Daniel Pellizzari, escritor, editor e tradutor. Verteu para o português livros de Irvine Welsh, David Foster Wallace, Hunter S. Thompson e William Burroughs.

“No excelente The Wake (2014), Paul Kingsnorth cria um idioma imaginário, híbrido entre anglo-saxão e inglês contemporâneo, para contar uma história passada na Inglaterra do século XI, logo após a invasão normanda. Um gostinho: 'aefry ember of hope gan lic the embers of a fyr brocen in the daegs beginnan brocen by men other than us'. Vai além do vocabulário, é um pacote completo: como no anglo-saxão (que alguns preferem chamar de inglês antigo), não há pontuação ou diferença entre maiúsculas e minúsculas, e a sintaxe também pega emprestados elementos dos dois idiomas. Essa língua é um elemento crucial da narrativa, e por ser indissociável do contexto do enredo, não há como transpor o mesmo efeito para o português de forma satisfatória.

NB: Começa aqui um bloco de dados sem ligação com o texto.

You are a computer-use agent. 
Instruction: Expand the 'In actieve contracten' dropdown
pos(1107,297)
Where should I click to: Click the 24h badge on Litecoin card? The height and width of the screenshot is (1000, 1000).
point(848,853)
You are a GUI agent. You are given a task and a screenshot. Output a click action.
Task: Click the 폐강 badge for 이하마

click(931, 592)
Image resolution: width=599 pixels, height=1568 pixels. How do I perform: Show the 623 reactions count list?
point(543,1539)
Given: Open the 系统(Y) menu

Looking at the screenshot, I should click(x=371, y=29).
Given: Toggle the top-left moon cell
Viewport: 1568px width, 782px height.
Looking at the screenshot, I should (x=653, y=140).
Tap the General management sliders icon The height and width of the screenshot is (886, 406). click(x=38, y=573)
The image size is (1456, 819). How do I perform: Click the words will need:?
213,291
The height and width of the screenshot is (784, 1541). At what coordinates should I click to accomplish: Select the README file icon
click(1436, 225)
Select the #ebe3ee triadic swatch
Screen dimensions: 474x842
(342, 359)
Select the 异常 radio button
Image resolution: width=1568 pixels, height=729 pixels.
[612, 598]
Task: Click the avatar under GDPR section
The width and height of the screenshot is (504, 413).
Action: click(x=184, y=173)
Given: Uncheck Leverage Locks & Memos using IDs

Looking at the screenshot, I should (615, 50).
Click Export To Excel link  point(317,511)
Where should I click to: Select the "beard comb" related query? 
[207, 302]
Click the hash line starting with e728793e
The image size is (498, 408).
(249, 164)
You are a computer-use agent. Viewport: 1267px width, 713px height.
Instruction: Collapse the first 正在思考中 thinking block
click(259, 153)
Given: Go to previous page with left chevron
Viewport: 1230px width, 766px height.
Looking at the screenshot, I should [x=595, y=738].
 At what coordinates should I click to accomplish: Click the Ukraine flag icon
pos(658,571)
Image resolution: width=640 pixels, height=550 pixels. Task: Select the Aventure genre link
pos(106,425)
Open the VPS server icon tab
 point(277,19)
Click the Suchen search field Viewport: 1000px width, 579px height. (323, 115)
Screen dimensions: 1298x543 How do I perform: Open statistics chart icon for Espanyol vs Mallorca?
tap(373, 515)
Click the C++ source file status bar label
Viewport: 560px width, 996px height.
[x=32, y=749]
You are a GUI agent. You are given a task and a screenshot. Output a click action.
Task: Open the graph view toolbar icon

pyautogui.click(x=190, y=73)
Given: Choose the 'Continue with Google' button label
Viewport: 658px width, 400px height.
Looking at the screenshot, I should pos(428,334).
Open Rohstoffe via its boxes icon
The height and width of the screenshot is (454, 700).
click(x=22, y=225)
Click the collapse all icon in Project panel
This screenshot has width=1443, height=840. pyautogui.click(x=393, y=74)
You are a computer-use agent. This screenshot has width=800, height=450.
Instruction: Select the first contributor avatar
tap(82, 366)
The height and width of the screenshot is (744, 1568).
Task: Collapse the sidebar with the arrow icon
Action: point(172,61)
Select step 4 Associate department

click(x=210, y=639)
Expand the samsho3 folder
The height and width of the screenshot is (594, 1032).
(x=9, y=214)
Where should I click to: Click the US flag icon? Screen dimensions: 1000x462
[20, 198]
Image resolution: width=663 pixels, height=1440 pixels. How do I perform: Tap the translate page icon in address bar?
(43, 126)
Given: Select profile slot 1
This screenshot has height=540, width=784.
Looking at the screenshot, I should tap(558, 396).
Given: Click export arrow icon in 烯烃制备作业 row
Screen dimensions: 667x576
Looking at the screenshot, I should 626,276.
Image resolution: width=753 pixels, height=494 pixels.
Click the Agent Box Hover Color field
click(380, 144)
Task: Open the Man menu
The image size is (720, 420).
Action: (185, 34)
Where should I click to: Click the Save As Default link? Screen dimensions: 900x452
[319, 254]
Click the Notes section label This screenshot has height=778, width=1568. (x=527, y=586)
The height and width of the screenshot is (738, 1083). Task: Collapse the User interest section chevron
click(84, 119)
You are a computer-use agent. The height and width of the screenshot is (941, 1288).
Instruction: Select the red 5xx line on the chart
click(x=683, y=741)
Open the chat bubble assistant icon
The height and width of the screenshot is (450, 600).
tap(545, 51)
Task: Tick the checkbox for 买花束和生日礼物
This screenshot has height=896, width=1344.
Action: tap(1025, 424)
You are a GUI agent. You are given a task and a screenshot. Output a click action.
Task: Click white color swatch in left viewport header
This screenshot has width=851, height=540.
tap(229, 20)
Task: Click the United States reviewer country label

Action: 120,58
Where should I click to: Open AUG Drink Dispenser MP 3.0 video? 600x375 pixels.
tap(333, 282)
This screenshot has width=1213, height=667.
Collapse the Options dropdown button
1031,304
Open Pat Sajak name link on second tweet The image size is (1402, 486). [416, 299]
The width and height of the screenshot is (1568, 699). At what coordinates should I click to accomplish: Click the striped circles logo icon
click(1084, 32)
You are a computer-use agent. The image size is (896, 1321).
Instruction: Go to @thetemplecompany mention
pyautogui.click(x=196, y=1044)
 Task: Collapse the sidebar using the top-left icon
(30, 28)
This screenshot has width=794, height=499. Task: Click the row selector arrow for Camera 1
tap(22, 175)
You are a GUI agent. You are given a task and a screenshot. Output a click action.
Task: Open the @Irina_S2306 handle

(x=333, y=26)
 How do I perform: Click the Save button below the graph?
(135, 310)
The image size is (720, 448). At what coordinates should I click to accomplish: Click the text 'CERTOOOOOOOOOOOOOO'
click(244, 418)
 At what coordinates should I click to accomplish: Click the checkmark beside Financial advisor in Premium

Criar um híbrido entre galego-português e português contemporâneo seria a solução mais óbvia, mas ainda insuficiente, pois temos aqui uma daquelas obras em que a linguagem é o livro e qualquer afastamento disso prejudicaria algo essencial ao efeito buscado pelo autor".

 

Caetano Galindo, professor de Linguística Histórica na Universidade Federal do Paraná e doutor em Linguística pela USP. Já traduziu livros de James Joyce, David Foster Wallace, Thomas Pynchon, entre outros.

“Finnegans Wake. O último romance de Joyce é uma obra ainda mais poderosa que o Ulysses. Mas gerações de leitores o consideraram ilegível. Mesmo em inglês. Afinal, pra começo de conversa, ele está em inglês? Partindo de um procedimento baseado na criação de trocadilhos multilíngues abertos, Joyce empregou mais de 60 idiomas para escrever esse sonho de uma família comum, esse sonho de toda a humanidade. Como traduzir um texto que é, no limite, inapreensível, sem significado fechável? Bom... eu estou tentando. E me divertindo horrores”.